Jervois Global Ltd. [JRV-TSXV, ASX; JRVMF-OTCQB], formerly Jervois Mining Ltd., has closed its previously announced acquisition of 100% of Freeport Cobalt by purchasing all the shares of Freeport Cobalt Oy and four affiliated entities from Koboltti Chemicals Holdings Ltd. (KCHL).
Jervois closed the US$160 million acquisition of Freeport Cobalt with the final purchase price, including working capital but excluding cash, being approximately US$192 million to reflect higher cobalt inventory acquired. The acquisition aims to consolidate the transformation of Jervois into a global, vertically integrated cobalt and nickel company of scale.
Jervois has purchased an operating global leader in the cobalt industry, with an established market platform that is diversified by product and value chain segment. A A$313 million equity financing closed with final settlement of the A$177 million retail entitlement offer tranche, fully underwritten by UBS and Jefferies. AustralianSuper invested a further A$73.9 million and Mercuria, one of the world’s largest energy and commodity traders, invested A$45.7 million. Jervois drectors and management subscribed for an additional A$3.57 million to support the transaction.
The acquisition has the potential to transform Jervois into the second largest producer of refined cobalt outside China, building on existing assets of Jervois’ Idaho Cobalt Operations (ICO) in the United States, expected to come into production from mid-2022, and the Sao Miguel Paulista (SMP) nickel and cobalt refinery in Sao Paulo, Brazil which Jervois has agreed to acquire.
The acquisition is expected to transform Jervois into a global, vertically integrated cobalt and nickel company of scale, led by a highly experienced management team. Jervois is diversified across multiple products and value chain segments with significant relevance to leading cobalt producers and end-users.
Jervois’ acquisition of Freeport Cobalt also provides the company with an established global market platform from which to operate. The industrial logic and strategic rationale for the acquisition is compelling, with value for Jervois shareholders expected to be created through technical and commercial synergies with ICO and SMP operations.

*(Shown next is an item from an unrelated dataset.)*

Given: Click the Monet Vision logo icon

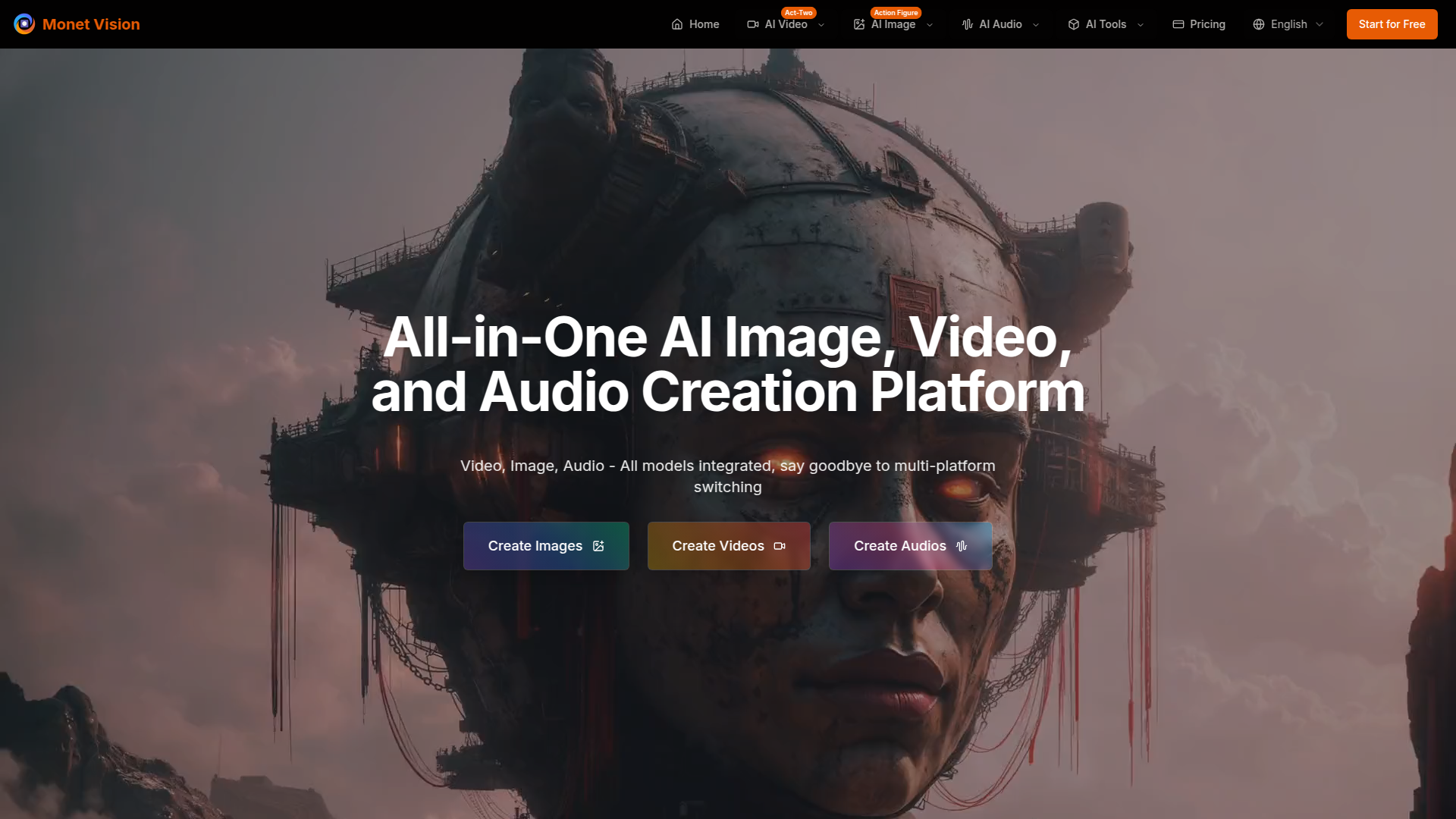Looking at the screenshot, I should (x=24, y=24).
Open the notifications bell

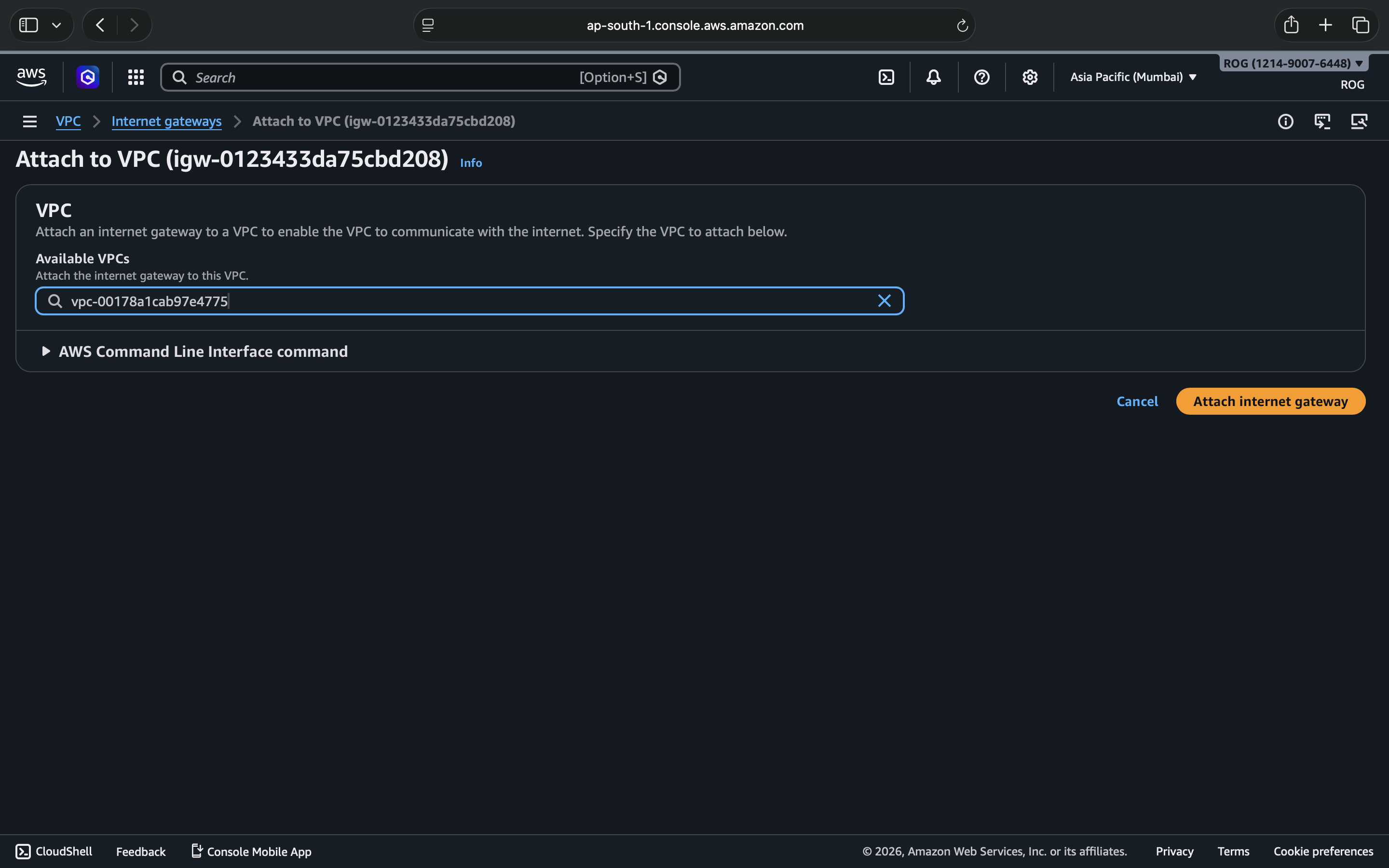point(933,77)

On 30 August 2021, Jervois announced the successful completion of the retail component of its underwritten 1 for 1.56 accelerated non-renounceable entitlement offer of new fully paid ordinary shares announced to ASX on Tuesday, July 27, 2021.
The Retail Entitlement Offer closed at 5:00 pm (Sydney time) on Wednesday, August 25, 2021 and raised a total of approximately A$178 million at A$0.44 per New Share. Together with the institutional placement and institutional component of the entitlement offer, Jervois issued a total of 711,429,832 New Shares at the Offer Price for aggregate gross proceeds of approximately A$313 million.
It is intended that proceeds from the Offer will be used to fund the acquisition of Freeport Cobalt, for ICO development expenditure and for general corporate purposes, including advancement of feasibility studies at the SMP nickel cobalt refinery in Brazil.
Jervois insiders and principals have contributed A$3.57 million to the Offer, which includes A$1.0 million from David Issroff, who Jervois has proposed to appoint to its board following completion of its acquisition of Freeport Cobalt.
Insider participants are listed in the company’s press release. Jervois Global has 1,109,877,662 shares outstanding.